Grundsätzlich sollten Schülerinnen und Schüler mit dem Förderbedarf Lernen aus Sicht des VNL/VNR so wenig wie nötig eine entsprechende Förderschule besuchen. Aber die bisherige Praxis habe gezeigt, dass es immer wieder Schülerinnen und Schüler mit einer Lernschwäche gebe, die sich in kleineren Lerngruppen besser gefördert fühlten als in den recht großen Lerngruppen an den Regelschulen im Sekundarbereich I, insbesondere bei deren derzeitig schlechten personellen Ausstattung. Über die Möglichkeit, aus diesem Grund punktuell Förderschulen mit dem Schwerpunkt Lernen bestehen lassen zu können, sollte nach Meinung des VNL/VDR ernsthaft ohne ideologische Scheuklappen ergebnisoffen diskutiert werden.

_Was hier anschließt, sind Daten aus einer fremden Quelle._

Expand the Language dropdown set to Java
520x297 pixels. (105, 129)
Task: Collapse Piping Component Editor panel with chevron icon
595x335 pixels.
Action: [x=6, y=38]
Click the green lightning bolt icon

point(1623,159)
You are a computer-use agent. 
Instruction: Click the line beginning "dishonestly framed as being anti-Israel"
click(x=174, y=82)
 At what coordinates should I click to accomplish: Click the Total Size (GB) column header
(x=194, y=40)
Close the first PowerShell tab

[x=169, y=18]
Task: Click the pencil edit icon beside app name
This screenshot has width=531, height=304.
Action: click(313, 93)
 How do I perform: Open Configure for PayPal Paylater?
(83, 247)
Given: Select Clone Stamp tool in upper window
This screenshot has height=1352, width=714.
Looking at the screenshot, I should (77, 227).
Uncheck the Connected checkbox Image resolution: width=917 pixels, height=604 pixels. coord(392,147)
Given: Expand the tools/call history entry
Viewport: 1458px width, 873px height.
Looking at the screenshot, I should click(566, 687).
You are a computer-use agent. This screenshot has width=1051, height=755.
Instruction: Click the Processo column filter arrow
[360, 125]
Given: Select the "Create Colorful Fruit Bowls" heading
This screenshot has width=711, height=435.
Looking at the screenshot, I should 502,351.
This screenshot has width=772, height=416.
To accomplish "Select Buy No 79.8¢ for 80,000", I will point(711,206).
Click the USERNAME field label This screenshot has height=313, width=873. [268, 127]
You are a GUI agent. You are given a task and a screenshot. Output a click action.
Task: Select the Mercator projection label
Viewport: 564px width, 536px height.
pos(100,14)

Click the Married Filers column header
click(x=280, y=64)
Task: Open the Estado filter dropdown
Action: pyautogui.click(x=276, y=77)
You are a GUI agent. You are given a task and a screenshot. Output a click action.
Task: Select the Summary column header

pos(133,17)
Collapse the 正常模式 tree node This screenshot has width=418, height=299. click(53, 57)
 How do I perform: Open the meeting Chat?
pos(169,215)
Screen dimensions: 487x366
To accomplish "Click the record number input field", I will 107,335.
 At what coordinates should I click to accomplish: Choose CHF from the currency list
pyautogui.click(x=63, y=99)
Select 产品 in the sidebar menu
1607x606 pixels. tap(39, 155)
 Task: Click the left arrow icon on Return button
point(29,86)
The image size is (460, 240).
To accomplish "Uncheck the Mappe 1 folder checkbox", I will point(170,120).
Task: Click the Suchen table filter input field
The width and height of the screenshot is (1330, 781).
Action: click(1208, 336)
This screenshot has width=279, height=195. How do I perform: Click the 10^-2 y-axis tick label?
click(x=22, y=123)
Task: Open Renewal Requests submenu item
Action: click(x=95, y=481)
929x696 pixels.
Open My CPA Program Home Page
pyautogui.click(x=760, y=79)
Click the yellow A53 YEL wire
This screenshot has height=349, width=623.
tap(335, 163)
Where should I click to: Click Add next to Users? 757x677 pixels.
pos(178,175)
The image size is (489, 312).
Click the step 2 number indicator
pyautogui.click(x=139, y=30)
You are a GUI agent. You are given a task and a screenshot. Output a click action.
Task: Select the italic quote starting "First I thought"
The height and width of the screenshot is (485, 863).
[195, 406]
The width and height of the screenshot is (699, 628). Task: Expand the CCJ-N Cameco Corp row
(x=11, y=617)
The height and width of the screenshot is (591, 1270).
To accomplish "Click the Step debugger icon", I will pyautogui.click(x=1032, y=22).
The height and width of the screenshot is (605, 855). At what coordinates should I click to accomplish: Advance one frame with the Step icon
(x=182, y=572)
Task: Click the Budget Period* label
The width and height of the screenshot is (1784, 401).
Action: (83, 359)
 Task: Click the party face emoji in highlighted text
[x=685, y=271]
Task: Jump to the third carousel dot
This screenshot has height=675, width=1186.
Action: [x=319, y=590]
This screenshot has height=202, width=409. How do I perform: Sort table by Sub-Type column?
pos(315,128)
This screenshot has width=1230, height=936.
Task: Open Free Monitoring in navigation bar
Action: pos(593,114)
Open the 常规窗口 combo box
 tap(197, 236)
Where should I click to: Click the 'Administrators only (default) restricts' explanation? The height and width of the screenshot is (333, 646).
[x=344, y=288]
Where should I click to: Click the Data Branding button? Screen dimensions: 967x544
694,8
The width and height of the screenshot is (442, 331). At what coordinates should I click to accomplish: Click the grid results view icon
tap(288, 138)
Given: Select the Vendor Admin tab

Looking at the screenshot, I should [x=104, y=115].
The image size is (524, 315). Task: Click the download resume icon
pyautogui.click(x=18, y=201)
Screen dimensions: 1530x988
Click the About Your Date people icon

„Wir werden erst dann am Ziel sein, wenn Inklusion so selbstverständlich ist, dass wir nicht mehr darüber diskutieren. Der Prozess dorthin wird noch viel Zeit brauchen, wird sich aber am Ende für alle lohnen. Bis dahin sollte nicht aus ideologischen Gründen gestritten werden, sondern konstruktiv zusammengearbeitet werden“, appelliert Busch abschließend.